| Work order |
Nothing but an exact copy of the records below counts as the answer.

(Stored records)
+++++
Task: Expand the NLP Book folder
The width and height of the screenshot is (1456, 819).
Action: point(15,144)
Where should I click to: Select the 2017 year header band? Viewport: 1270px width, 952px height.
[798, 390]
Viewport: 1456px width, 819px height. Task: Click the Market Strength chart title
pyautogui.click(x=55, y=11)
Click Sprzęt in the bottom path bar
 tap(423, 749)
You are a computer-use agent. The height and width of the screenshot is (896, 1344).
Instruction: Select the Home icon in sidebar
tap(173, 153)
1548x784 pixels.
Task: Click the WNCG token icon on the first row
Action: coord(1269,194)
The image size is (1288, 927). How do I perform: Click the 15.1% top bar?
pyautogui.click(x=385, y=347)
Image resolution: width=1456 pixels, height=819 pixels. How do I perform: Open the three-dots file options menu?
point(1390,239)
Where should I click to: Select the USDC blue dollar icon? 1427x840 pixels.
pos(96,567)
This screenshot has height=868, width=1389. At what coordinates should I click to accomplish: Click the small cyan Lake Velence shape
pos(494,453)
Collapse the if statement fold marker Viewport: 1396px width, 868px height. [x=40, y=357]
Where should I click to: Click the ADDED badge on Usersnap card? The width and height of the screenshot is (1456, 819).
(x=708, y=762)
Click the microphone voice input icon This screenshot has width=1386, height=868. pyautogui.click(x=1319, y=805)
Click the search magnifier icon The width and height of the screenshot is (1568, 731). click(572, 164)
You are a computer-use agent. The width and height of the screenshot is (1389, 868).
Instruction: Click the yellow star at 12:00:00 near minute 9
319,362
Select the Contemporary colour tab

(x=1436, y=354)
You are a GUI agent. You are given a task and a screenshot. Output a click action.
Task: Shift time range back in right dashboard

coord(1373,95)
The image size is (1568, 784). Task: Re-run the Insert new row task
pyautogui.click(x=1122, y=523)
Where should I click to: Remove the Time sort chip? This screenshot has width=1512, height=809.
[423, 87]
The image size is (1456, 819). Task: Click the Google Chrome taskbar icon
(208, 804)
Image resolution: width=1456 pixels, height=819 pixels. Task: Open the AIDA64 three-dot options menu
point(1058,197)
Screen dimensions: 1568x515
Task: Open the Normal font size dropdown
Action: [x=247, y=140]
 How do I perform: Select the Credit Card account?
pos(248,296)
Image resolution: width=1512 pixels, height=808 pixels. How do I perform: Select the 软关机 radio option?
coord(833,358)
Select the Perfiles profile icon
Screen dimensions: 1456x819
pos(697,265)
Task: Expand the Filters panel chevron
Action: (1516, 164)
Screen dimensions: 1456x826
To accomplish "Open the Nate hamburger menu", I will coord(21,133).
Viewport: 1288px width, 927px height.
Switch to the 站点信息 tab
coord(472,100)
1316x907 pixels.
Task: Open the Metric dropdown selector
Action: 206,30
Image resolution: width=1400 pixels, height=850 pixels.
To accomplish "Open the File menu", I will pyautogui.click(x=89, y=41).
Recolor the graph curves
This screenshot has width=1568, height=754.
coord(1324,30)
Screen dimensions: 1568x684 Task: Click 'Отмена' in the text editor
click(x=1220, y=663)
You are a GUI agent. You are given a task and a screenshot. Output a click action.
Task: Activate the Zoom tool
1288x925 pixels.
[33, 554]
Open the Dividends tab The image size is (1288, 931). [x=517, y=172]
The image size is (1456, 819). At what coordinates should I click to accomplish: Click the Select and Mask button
+++++
| The answer |
Task: Expand the NLP Book folder
The width and height of the screenshot is (1456, 819).
Action: point(15,144)
Where should I click to: Select the 2017 year header band? Viewport: 1270px width, 952px height.
[798, 390]
Viewport: 1456px width, 819px height. Task: Click the Market Strength chart title
pyautogui.click(x=55, y=11)
Click Sprzęt in the bottom path bar
 tap(423, 749)
You are a computer-use agent. The height and width of the screenshot is (896, 1344).
Instruction: Select the Home icon in sidebar
tap(173, 153)
1548x784 pixels.
Task: Click the WNCG token icon on the first row
Action: coord(1269,194)
The image size is (1288, 927). How do I perform: Click the 15.1% top bar?
pyautogui.click(x=385, y=347)
Image resolution: width=1456 pixels, height=819 pixels. How do I perform: Open the three-dots file options menu?
point(1390,239)
Where should I click to: Select the USDC blue dollar icon? 1427x840 pixels.
pos(96,567)
This screenshot has height=868, width=1389. At what coordinates should I click to accomplish: Click the small cyan Lake Velence shape
pos(494,453)
Collapse the if statement fold marker Viewport: 1396px width, 868px height. [x=40, y=357]
Where should I click to: Click the ADDED badge on Usersnap card? The width and height of the screenshot is (1456, 819).
(x=708, y=762)
Click the microphone voice input icon This screenshot has width=1386, height=868. pyautogui.click(x=1319, y=805)
Click the search magnifier icon The width and height of the screenshot is (1568, 731). click(572, 164)
You are a computer-use agent. The width and height of the screenshot is (1389, 868).
Instruction: Click the yellow star at 12:00:00 near minute 9
319,362
Select the Contemporary colour tab

(x=1436, y=354)
You are a GUI agent. You are given a task and a screenshot. Output a click action.
Task: Shift time range back in right dashboard

coord(1373,95)
The image size is (1568, 784). Task: Re-run the Insert new row task
pyautogui.click(x=1122, y=523)
Where should I click to: Remove the Time sort chip? This screenshot has width=1512, height=809.
[423, 87]
The image size is (1456, 819). Task: Click the Google Chrome taskbar icon
(208, 804)
Image resolution: width=1456 pixels, height=819 pixels. Task: Open the AIDA64 three-dot options menu
point(1058,197)
Screen dimensions: 1568x515
Task: Open the Normal font size dropdown
Action: [x=247, y=140]
 How do I perform: Select the Credit Card account?
pos(248,296)
Image resolution: width=1512 pixels, height=808 pixels. How do I perform: Select the 软关机 radio option?
coord(833,358)
Select the Perfiles profile icon
Screen dimensions: 1456x819
pos(697,265)
Task: Expand the Filters panel chevron
Action: (1516, 164)
Screen dimensions: 1456x826
To accomplish "Open the Nate hamburger menu", I will coord(21,133).
Viewport: 1288px width, 927px height.
Switch to the 站点信息 tab
coord(472,100)
1316x907 pixels.
Task: Open the Metric dropdown selector
Action: 206,30
Image resolution: width=1400 pixels, height=850 pixels.
To accomplish "Open the File menu", I will pyautogui.click(x=89, y=41).
Recolor the graph curves
This screenshot has width=1568, height=754.
coord(1324,30)
Screen dimensions: 1568x684 Task: Click 'Отмена' in the text editor
click(x=1220, y=663)
You are a GUI agent. You are given a task and a screenshot. Output a click action.
Task: Activate the Zoom tool
1288x925 pixels.
[33, 554]
Open the Dividends tab The image size is (1288, 931). [x=517, y=172]
The image size is (1456, 819). At what coordinates should I click to accomplish: Click the Select and Mask button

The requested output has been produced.